Collected data:
....
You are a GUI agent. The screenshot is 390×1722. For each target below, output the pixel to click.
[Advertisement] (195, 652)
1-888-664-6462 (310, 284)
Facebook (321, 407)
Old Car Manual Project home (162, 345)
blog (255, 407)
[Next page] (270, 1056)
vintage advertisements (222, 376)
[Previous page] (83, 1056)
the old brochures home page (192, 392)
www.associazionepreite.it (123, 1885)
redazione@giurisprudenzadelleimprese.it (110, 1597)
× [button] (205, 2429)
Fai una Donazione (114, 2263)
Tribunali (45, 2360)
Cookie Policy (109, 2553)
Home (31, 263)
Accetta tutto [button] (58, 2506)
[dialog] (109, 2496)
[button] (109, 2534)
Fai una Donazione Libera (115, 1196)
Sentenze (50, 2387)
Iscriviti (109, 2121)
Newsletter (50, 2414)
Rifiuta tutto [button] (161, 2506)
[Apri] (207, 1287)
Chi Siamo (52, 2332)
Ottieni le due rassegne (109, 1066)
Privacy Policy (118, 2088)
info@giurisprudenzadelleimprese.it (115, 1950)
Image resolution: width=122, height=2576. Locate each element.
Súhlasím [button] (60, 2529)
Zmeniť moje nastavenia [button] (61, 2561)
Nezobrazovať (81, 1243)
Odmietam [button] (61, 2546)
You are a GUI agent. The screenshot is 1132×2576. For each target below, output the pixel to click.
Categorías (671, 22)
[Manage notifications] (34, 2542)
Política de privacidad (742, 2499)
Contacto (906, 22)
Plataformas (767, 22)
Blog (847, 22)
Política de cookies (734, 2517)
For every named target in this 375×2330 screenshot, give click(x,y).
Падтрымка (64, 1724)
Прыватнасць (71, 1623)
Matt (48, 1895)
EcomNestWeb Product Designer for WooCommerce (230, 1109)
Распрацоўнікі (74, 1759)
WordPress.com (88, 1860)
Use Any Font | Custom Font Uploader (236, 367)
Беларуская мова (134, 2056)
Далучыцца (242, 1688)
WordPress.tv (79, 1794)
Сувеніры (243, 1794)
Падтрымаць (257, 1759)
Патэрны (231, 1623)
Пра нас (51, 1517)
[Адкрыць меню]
....
■ How to complete this task ■
Copy out only the lines of the records above from the one with "1-888-664-6462 (310, 284)" through the one with "Blog (847, 22)", exactly as they stand, both included.

■ Written reply ■
1-888-664-6462 (310, 284)
Facebook (321, 407)
Old Car Manual Project home (162, 345)
blog (255, 407)
[Next page] (270, 1056)
vintage advertisements (222, 376)
[Previous page] (83, 1056)
the old brochures home page (192, 392)
www.associazionepreite.it (123, 1885)
redazione@giurisprudenzadelleimprese.it (110, 1597)
× [button] (205, 2429)
Fai una Donazione (114, 2263)
Tribunali (45, 2360)
Cookie Policy (109, 2553)
Home (31, 263)
Accetta tutto [button] (58, 2506)
[dialog] (109, 2496)
[button] (109, 2534)
Fai una Donazione Libera (115, 1196)
Sentenze (50, 2387)
Iscriviti (109, 2121)
Newsletter (50, 2414)
Rifiuta tutto [button] (161, 2506)
[Apri] (207, 1287)
Chi Siamo (52, 2332)
Ottieni le due rassegne (109, 1066)
Privacy Policy (118, 2088)
info@giurisprudenzadelleimprese.it (115, 1950)
Image resolution: width=122, height=2576. Locate each element.
Súhlasím [button] (60, 2529)
Zmeniť moje nastavenia [button] (61, 2561)
Nezobrazovať (81, 1243)
Odmietam [button] (61, 2546)
You are a GUI agent. The screenshot is 1132×2576. For each target below, output the pixel to click.
Categorías (671, 22)
[Manage notifications] (34, 2542)
Política de privacidad (742, 2499)
Contacto (906, 22)
Plataformas (767, 22)
Blog (847, 22)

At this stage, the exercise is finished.